Daphne Merkin has been hospitalized three times: first, in grade school, for childhood depression; years later, after her daughter was born, for severe postpartum depression; and later still, after her mother died, for obsessive suicidal thinking. Recounting this series of hospitalizations, as well as her visits to myriad therapists and psychopharmacologists, Merkin fearlessly offers what the child psychiatrist Harold Koplewicz calls “the inside view of navigating a chronic psychiatric illness to a realistic outcome.” The arc of Merkin’s affliction is lifelong, beginning in a childhood largely bereft of love and stretching into the present, where Merkin lives a high-functioning life and her depression is manageable, if not “cured.” “The opposite of depression,” she writes with characteristic insight, “is not a state of unimaginable happiness . . . but a state of relative all-right-ness.”
In this dark yet vital memoir, Merkin describes not only the harrowing sorrow that she has known all her life, but also her early, redemptive love of reading and gradual emergence as a writer. Written with an acute understanding of the ways in which her condition has evolved as well as affected those around her, This Close to Happy is an utterly candid coming-to-terms with an illness that many share but few talk about, one that remains shrouded in stigma. In the words of the distinguished psychologist Carol Gilligan, “It brings a stunningly perceptive voice into the forefront of the conversation about depression, one that is both reassuring and revelatory.”
PUBLISHERS WEEKLY
Merkin's deeply intimate account of living with clinical depression is illuminating, heartbreaking, and powerfully written. With lively prose and shrewd observations, Merkin (Dreaming of Hitler) examines the contending discourses on the potential causes of depression as she bravely exposes her lifelong struggle with suicidal thoughts and attempts to overcome them. Merkin arrives at no easy conclusions about childhood trauma or biological circumstances. She writes candidly about her lonely childhood with Holocaust survivor parents who were forced to fight their own demons. Despite her family's wealth, Merkin and her siblings were subjected to austerity and abusive caretakers, and their mother was emotionally absent.
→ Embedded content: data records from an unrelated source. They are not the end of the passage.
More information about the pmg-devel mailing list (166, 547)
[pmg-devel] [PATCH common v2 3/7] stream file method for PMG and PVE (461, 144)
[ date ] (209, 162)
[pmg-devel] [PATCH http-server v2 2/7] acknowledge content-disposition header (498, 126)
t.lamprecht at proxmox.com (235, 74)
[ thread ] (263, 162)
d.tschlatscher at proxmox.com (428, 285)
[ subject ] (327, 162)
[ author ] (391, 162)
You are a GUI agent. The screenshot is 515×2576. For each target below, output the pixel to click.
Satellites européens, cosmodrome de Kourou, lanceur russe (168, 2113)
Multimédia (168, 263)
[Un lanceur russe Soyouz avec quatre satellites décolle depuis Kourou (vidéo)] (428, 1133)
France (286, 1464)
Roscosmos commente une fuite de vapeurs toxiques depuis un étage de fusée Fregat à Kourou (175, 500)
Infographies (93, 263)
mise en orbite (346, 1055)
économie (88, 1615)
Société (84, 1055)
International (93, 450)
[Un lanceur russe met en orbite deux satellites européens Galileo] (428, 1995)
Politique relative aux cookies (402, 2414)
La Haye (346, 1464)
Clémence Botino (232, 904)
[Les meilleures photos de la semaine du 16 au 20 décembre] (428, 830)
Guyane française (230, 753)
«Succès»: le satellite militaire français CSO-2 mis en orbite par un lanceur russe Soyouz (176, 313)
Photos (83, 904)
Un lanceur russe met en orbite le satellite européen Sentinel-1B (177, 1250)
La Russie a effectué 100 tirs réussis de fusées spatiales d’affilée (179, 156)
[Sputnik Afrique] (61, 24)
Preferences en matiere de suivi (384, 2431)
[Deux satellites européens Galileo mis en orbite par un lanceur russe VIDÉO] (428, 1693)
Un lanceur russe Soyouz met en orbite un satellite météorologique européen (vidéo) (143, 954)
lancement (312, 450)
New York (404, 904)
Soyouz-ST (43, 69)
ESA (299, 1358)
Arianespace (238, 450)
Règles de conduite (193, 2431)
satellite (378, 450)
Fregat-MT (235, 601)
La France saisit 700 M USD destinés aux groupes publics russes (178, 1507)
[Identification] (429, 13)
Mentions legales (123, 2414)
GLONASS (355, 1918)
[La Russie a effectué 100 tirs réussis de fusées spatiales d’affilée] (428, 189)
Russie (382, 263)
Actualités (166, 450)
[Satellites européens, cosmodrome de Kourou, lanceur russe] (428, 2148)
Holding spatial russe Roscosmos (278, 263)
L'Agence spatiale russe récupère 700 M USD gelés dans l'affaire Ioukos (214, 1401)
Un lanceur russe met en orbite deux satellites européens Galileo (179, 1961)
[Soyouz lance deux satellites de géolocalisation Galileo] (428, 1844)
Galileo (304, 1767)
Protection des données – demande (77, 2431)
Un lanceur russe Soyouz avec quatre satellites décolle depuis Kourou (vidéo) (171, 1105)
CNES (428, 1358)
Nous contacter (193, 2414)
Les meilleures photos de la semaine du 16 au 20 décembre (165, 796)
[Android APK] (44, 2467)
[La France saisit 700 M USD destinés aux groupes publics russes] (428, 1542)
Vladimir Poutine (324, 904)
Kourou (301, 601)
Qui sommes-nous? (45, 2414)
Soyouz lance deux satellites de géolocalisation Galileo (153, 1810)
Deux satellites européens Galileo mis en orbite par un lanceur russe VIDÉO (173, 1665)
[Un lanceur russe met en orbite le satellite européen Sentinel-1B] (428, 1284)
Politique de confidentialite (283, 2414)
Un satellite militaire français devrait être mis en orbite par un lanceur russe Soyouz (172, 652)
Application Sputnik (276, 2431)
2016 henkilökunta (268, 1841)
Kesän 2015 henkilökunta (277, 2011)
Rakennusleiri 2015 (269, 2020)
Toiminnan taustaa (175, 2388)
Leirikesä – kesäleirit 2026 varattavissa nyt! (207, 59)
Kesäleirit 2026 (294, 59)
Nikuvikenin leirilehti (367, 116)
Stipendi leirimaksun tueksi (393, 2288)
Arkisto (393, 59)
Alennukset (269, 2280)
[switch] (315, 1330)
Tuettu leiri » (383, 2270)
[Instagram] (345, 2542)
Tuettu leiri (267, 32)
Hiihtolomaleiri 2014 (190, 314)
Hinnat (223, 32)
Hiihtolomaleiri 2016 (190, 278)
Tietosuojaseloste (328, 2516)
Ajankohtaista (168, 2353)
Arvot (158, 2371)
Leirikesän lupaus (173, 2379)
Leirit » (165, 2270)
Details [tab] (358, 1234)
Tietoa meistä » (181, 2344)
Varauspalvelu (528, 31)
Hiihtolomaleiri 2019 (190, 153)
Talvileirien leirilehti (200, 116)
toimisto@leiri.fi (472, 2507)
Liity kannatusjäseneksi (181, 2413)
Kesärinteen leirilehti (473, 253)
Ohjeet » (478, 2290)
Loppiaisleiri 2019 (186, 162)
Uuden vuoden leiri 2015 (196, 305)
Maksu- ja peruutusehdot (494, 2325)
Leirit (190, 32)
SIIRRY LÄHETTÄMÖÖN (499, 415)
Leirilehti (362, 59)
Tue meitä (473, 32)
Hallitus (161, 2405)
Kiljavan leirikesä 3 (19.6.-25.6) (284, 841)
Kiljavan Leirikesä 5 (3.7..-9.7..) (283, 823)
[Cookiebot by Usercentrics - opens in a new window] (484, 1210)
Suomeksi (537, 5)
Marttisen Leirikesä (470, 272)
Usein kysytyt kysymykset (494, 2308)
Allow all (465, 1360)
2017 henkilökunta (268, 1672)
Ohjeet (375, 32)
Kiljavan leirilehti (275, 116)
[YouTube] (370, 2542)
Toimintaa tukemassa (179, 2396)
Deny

Merkin's exploration into her complicated yet unconditional devotion to her mother is rendered with compassion and profound perception. The book is not without humor or hope as Merkin takes readers on the journey from childhood to the present, and into her passion for literature. She writes about the past such as the time when she was a young, aspiring writer who stayed with Saul Bellow at his summer home into the present with the same astute eye. She also relates her experience with different treatments for depression, including the early days of Prozac and her frequent hospitalizations. Merkin eloquently blends the personal with the researched; her intellectual tenacity and emotional rawness impress as much as they entertain. This book is a wonderful addition to literature about the unrelenting battle against depression.